El rebote impactó luego en los pies del guardameta Mike Maignan, en una acción que pudo cambiar el desarrollo del partido. Francia sobrevivió, pero quedó claro que Senegal no estaba en el campo solo para defender.
Además, el equipo africano insistió con llegadas por los costados. Sus extremos encontraron espacio y pusieron en apuros a una defensa francesa que no siempre pudo cerrar con comodidad.
Francia necesita reaccionar
El primer tiempo dejó una advertencia para Francia. Tener más nombres de peso no garantiza dominar un partido mundialista. Senegal jugó con confianza, intensidad y una idea clara para atacar los espacios.
Kylian Mbappé, Ousmane Dembélé y el resto del frente ofensivo francés no lograron imponer condiciones antes del descanso. Por momentos, el equipo pareció partirse entre una salida lenta y un ataque demasiado aislado.
Por eso, el descanso llegó como una oportunidad para ajustar. Francia necesita más movilidad, mayor precisión en el pase y una presión más agresiva tras pérdida si quiere evitar que Senegal siga creciendo.

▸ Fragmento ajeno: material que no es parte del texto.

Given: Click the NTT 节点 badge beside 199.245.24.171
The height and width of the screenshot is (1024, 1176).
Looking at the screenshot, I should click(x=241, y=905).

El Grupo I también mira a Irak y Noruega
La primera jornada del Grupo I continuará con el partido entre Irak y Noruega. Ese encuentro también será clave para medir el arranque de una zona exigente, en la que cada punto puede pesar mucho.
Para Senegal, el empate parcial ante Francia confirma que puede competir de igual a igual contra una potencia. Para Francia, en cambio, el 0-0 al descanso funciona como una llamada de atención.
Todavía queda todo el segundo tiempo. Pero la primera mitad ya dejó una conclusión clara: Senegal fue el equipo que más cerca estuvo del gol y Francia tendrá que elevar su nivel si quiere empezar el Mundial con autoridad.